Şöyle ki; üniversitelerimizde akademik hayatın dönüm noktası olarak doçentlik kabul edilmekte ve tüm gayretler bir an evvel doçent olma yönünde sarf edilmektedir. Son yıllarda yapılan yeni düzenlemeler doktora eğitiminin değerini daha da düşürmüştür. Örneğin; doçentlik sınavına girmek için asgari şartlar arasında doktora tezinden kaynaklanmayan çalışma yapma şartı getirilmiştir. Bu durum daha başlangıçta doktora çalışmalarının ciddiyetini azaltmaktadır. Akademik hayatın en zorlu ve önemli basamağı doktora dönemidir. Doktora döneminde elde edilen bilgi ve tecrübeler, büyük ölçüde akademisyenin gelecekteki başarılarını da belirleyecektir. Halbuki, günümüzde doktora eğitimi çoğu zaman ciddi bir denetimden uzak olup, aceleyle geçiştirilmeye çalışılmaktadır. Bu durum, doktora öğrencisinin zayıf yetişmesine sebep olmakta ve akademik hayatı boyunca sıkıntı çekmesine yol açmaktadır. Doktora eğitimi, sadece orijinal bilimsel çalışmaların gerçekleştirildiği zaman dilimi olmanın ötesinde, akademik kişiliğe sahip olmanın gerektirdiği özelliklerin de kazanıldığı bir dönemdir. Yabancı dil öğrenmeden kongrede bildiri sunmaya kadar pek çok faaliyet bu dönemde gerçekleştirilir. Doktorasını bitiren akademisyen artık kendi alanında bilgisine başvurulacak uzman bir kişidir. Elbette öğrenme devam eden bir süreçtir.

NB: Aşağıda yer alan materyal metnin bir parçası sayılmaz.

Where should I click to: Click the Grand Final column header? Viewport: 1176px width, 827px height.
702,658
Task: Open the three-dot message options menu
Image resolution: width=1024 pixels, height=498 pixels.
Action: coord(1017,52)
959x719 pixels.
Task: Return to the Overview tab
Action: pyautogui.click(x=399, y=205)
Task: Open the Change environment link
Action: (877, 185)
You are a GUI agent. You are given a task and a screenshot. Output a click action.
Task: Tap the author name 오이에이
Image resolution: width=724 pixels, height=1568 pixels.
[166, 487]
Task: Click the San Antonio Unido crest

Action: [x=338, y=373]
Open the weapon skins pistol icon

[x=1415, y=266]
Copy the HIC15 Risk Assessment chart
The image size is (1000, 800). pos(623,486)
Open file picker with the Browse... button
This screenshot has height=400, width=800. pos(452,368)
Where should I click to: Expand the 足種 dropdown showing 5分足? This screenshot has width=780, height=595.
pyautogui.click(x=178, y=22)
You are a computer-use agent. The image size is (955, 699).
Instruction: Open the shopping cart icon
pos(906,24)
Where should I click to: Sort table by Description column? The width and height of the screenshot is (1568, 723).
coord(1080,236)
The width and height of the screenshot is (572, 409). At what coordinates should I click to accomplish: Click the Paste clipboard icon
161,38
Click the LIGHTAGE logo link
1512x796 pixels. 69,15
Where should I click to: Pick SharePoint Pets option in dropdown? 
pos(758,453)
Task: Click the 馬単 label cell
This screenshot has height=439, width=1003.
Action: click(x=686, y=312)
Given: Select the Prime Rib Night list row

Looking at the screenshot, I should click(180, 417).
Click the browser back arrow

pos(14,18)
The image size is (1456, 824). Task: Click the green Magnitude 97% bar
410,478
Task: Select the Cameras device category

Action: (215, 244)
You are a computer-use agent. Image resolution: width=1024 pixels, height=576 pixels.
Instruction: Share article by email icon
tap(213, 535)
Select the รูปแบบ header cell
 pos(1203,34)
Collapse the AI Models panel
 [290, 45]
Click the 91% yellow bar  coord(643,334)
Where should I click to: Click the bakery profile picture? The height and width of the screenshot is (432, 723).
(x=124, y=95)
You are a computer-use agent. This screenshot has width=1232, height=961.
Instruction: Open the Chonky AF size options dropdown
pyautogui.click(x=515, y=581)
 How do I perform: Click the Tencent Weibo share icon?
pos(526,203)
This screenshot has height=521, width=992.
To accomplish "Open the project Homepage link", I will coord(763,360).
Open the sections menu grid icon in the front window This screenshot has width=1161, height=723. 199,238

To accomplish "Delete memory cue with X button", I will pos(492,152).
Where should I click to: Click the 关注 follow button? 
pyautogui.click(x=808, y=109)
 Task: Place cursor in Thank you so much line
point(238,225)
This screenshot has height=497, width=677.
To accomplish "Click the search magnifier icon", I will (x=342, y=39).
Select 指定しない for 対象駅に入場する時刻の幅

Ancak, doktora sonrası öğrenmeye devam edebilmek için de iyi bir doktora eğitimi almış olunmalıdır.

Doktora eğitiminin daha ciddi bir hale getirilmesi için aşağıdaki önlemlerin alınması yararlı olacaktır.

1. Kadrolu doktora öğrencileri fen, sağlık ve sosyal bilimlerin her alanında TUS benzeri merkezi bir sınavla alınmalıdır. Böylece, lisansüstü öğrenci seçiminde fırsat eşitliği sağlanmış olacaktır.

2. Merkezi sınavı kazanamayan fakat asgari şartları sağlayan üniversite mezunlarına finansmanlarını kendileri sağlamak koşuluyla lisansüstü eğitimin kapısı açık tutulmalıdır.

3. Yabancı dil akademik hayatın her safhasında bir problem olmaktan çıkarılmalıdır. Lisansüstü eğitime başlayan adaylardan ihtiyacı olanların kısa süreli bir kursa tabi tutularak kendi bilim alanlarında literatür takip edebilecek düzeyde yabancı dil bilmeleri yeterli sayılmalıdır.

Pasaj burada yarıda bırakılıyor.